This afternoon I watched basketball. It was not the NBA playoffs. Teams from the "Church Under the Bridge" and our own church played in our Community Center. The afternoon was spent watching high school kids as well as some of our adults play basketball (with referees and awards at the end). It was a great afternoon and was fun to see groups from these two churches play and get acquainted with one another. God has a way of working through playing basketball together, eating hot dogs together, and having conversations with people like the guys I talked with this afternoon.
In order to see the potential of ordinary moments, I have found that I must regularly focus my attention on God. Practicing some of the spiritual disciplines helps me do just that. These disciplines have a way of cultivating the soul. Like a garden, my soul must be cultivated.
I like John Wesley’s insights at this point. He once wrote about his own discipline before the Lord. He wrote: "Here then I am, far from the busy ways of men. I sit down alone; only God is here, in his presence I open, I read his book; for this end, to find the way to heaven." Wesley saw the value of spending time alone with God, living in his presence, and listening to his voice in Scripture.
Wesley once received a note from a minister who was complaining that he was too busy to find time for prayer and reflection. Wesley replied, "O begin! Fix some time each day for prayer and Scripture. Do it; whether you like it or not. It is for your life! Else you will be a triter all your days." (Wesley, Standard Sermons)
Wesley is right. Nurturing my heart is not a luxury. It is a necessity. Otherwise, I will not see life through the eyes of Jesus. Nor will I be attentive to what he is doing or wishes to do through me.

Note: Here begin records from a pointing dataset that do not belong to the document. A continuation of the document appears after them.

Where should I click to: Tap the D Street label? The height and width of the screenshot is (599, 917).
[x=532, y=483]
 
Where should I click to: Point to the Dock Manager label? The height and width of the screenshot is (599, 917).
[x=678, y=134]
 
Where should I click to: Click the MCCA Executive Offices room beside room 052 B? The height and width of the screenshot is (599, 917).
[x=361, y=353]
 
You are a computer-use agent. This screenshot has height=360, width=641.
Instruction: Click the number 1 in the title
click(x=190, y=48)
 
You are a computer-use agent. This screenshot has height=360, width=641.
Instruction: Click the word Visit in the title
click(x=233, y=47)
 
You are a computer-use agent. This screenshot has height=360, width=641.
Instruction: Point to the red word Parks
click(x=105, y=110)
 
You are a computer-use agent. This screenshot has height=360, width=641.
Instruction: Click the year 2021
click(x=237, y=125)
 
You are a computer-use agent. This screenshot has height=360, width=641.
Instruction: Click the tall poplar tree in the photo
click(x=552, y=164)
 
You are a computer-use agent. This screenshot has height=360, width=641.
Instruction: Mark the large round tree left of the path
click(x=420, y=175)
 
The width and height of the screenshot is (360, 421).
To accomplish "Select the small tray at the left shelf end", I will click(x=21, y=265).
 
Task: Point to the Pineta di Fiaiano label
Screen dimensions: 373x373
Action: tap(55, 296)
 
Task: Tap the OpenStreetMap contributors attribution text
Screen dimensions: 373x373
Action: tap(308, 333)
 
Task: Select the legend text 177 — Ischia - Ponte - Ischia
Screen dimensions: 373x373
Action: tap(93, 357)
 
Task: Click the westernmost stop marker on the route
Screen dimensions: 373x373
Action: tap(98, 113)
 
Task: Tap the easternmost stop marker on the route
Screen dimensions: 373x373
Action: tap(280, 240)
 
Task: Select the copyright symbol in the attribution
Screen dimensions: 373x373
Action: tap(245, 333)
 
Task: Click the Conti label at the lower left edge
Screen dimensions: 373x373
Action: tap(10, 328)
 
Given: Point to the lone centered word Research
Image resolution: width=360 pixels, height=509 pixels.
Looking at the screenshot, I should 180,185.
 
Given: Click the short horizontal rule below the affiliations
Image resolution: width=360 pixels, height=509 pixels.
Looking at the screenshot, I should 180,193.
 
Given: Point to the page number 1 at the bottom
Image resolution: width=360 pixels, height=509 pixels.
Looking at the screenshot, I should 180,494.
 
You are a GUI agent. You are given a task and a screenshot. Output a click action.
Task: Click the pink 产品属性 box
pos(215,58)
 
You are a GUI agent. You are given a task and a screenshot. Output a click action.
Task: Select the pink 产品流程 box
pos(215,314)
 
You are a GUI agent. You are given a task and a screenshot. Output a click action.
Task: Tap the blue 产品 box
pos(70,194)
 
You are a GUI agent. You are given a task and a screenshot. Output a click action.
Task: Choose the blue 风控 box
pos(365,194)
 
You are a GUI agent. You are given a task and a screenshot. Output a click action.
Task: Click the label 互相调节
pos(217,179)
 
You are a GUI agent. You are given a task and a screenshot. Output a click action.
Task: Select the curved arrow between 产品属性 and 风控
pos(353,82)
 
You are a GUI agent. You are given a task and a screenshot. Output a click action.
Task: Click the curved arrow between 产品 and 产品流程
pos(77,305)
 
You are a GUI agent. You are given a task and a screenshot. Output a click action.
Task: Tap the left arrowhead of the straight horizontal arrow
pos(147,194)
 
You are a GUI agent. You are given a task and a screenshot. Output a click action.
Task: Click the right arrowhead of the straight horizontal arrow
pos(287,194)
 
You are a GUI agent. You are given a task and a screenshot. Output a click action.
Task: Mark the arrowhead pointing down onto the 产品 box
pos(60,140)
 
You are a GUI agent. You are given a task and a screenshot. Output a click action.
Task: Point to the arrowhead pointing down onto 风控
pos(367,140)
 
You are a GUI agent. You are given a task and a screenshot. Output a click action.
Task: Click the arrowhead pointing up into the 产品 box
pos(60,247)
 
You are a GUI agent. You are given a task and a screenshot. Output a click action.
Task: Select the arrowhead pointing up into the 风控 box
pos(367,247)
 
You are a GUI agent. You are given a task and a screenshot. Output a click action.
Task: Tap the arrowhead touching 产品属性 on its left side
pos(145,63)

Brother Lawrence (17th century) spoke of "the practice of the presence of God." While cooking and washing dishes in a kitchen for forty years, he learned that he could "talk to the God of pots and pans." In his book Seekers After Mature Faith, Glenn Hinson writes concerning Brother Lawrence:
"The longer I have studied his conversations and letters, the more convinced I have become that his secret was simply to fall head over heels in love with God and let that transfuse and transform everything he was doing."
I will be away from my blog until the weekend. See you then.